Dear Editor,

We read the article entitled “A randomized trial of intravenous glutamine supplementation in trauma ICU patients” with great interest [1]. Although Pérez-Bárcena et al.’s study was very well designed, the results were not surprising to us.

Although the authors discussed timing, the effect of dosing, duration of the treatment and route (enteral and/or parenteral) of glutamine administration, we also would like to discuss the complex interdependent effects of pharmaconutrients, which also needs to be underlined. The metabolic pathways of glutamine and arginine are interdependent.  Glutamine supplementation increases systemic arginine concentrations via an interorgan pathway involving intestinal conversion of glutamine to citrulline and renal conversion of citrulline to arginine or via providing nitrogen for arginine synthesis [2]. The higher mortality associated with high dose glutamine may also be explained by increased arginine levels—and higher mortality as a consequence—as seen in previous arginine supplementation studies [3, 4]. We wonder if the researchers still have the serum samples of the patients to measure arginine levels.
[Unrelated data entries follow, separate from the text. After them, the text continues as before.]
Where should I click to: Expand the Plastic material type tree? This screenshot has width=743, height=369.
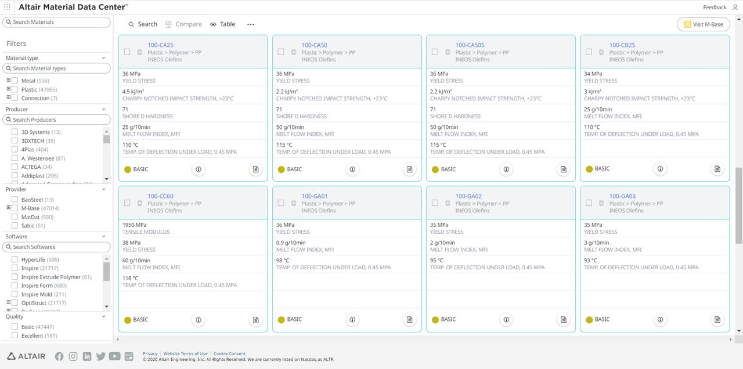pyautogui.click(x=9, y=89)
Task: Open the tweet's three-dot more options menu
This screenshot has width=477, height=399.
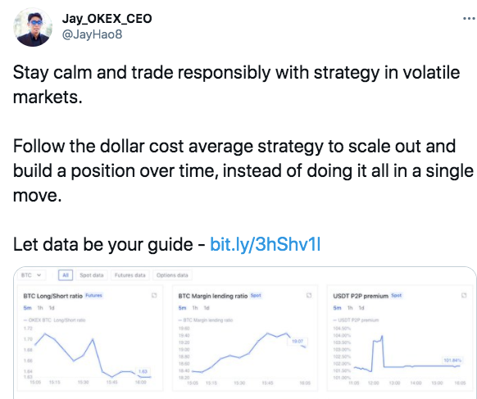Action: click(x=470, y=19)
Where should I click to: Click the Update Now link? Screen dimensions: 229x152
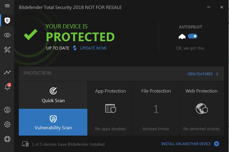point(93,48)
We would like to point out that in future studies with glutamine in critically ill patients, one must follow immune functions as well as related molecules such as arginine. 

In addition, we would like to mention another issue in the manuscript. In the discussion part of the article, it is stated that low plasma glutamine levels were associated with mortality and the authors also pointed out that they determined high mortality with low plasma glutamine levels at day 6. However, Table 5 shows that the duration of the mechanical ventilation and ICU length of stay is increased in the group with low glutamine levels, whereas there was no statistical significance in either hospital (p = 0.932) or ICU mortality (p = 0.934) contrary to the authors’ statement.